The least value of $k$ for which the function $x^2+kx+1$ is an increasing function in the interval $1<x<2$ is

• A. $-4$
• B. $-3$
• C. $-1$
• D. $-2$

Answer 1

The correct option is D

$-2$

Calculate the value of $k$ based on given information

The given expression is $x^2+kx+1$ where $1<x<2$

Say, $f\left(x\right)=x^2+kx+1$

On differentiating the above with respect to $x$, we get,

$f\text{'}\left(x\right)=2x+k$ $...\left(\mathrm{i}\right)$ $\left[\because \frac{d}{dx}{x}^n=n{x}^{n-1}\right]$

Now, $f\left(x\right)$ is strictly increasing on the interval $(1,2)$ if,

$f\text{'}\left(x\right)>0$ for $x\in (1,2)$

$\Rightarrow$ $2x+k>0$ for $x\in (1,2)$ [using equation $\left(\mathrm{i}\right)$]

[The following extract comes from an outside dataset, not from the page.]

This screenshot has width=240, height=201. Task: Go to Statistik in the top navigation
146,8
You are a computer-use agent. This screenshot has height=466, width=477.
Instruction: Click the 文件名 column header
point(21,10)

$\Rightarrow$ $k>-2x$ for $x\in (1,2)$ $...\left(\mathrm{ii}\right)$

Now, since $x\in (1,2)$

Or, $1<x<2$

$\Rightarrow$ $2<2x<4$

$\Rightarrow$ $-2>-2x>-4$

Or, $-4<-2x<-2$ $...\left(\mathrm{iii}\right)$

Using inequalities $\left(\mathrm{ii}\right)$ and $\left(\mathrm{iii}\right)$, it can be concluded that,

$k\ge -2$

Then, the least value of $k$ is $-2$.

Hence, option (D) is the correct option.